------ Records shown ------
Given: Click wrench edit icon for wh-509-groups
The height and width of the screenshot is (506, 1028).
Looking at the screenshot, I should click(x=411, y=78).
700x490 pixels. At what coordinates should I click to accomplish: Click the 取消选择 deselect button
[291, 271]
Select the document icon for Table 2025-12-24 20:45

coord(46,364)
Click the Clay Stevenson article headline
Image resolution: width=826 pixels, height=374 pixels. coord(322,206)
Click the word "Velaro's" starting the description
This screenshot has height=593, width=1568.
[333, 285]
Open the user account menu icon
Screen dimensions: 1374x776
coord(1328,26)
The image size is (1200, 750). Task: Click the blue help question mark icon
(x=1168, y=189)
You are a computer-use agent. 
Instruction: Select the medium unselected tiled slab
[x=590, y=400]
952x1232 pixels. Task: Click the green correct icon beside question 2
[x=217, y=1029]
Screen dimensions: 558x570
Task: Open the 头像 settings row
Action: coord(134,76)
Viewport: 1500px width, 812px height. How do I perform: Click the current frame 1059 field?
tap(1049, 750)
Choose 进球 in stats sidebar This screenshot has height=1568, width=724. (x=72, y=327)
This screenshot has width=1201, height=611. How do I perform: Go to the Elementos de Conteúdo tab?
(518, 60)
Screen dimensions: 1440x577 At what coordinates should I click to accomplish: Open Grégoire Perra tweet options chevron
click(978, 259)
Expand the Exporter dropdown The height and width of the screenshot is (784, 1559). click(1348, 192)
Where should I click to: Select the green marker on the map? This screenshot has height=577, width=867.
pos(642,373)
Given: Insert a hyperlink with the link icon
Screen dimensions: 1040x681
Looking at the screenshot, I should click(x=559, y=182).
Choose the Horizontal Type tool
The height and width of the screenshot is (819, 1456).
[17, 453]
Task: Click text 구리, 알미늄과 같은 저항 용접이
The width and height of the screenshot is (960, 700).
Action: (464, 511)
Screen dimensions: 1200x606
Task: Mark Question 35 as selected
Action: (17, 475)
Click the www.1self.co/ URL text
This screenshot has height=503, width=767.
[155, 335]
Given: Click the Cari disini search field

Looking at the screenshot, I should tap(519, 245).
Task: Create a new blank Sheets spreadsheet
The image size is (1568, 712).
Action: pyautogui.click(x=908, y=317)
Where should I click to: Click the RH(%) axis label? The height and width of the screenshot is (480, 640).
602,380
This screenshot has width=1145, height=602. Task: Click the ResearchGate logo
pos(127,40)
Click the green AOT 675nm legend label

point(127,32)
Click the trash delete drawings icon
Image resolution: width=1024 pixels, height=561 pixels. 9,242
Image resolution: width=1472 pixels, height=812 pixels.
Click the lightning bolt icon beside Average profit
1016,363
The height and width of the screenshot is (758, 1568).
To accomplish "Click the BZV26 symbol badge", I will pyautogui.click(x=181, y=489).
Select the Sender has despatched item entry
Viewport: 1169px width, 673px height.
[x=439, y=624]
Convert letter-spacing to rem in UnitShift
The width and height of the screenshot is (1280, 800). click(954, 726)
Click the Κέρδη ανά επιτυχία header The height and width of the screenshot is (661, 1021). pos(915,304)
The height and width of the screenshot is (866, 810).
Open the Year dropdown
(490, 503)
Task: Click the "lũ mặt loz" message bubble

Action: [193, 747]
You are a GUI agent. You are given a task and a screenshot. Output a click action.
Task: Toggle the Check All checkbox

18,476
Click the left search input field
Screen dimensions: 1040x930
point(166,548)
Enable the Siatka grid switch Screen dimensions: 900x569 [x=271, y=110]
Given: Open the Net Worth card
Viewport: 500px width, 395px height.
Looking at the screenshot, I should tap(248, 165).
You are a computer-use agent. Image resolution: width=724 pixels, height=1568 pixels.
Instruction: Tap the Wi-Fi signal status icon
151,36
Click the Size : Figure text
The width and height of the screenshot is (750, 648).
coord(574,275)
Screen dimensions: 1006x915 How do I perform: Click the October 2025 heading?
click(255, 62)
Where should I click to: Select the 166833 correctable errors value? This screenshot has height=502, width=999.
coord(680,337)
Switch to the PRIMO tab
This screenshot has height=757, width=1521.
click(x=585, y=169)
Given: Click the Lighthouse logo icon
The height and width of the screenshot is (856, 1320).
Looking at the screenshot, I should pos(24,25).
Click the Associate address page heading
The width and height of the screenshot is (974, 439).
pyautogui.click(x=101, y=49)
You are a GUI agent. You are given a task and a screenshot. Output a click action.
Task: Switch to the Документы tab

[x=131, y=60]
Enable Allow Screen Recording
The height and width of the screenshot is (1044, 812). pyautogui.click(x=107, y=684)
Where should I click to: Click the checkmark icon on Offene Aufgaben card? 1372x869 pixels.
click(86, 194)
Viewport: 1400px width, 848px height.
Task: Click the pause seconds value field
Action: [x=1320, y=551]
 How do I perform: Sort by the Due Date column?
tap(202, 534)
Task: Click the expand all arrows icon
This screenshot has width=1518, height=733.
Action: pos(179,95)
------
About this exercise =
Within the entries above, find each line where "computer" appears; copy every one.

Expected output =
You are a computer-use agent. 
You are a computer-use agent. Image resolution: width=724 pixels, height=1568 pixels.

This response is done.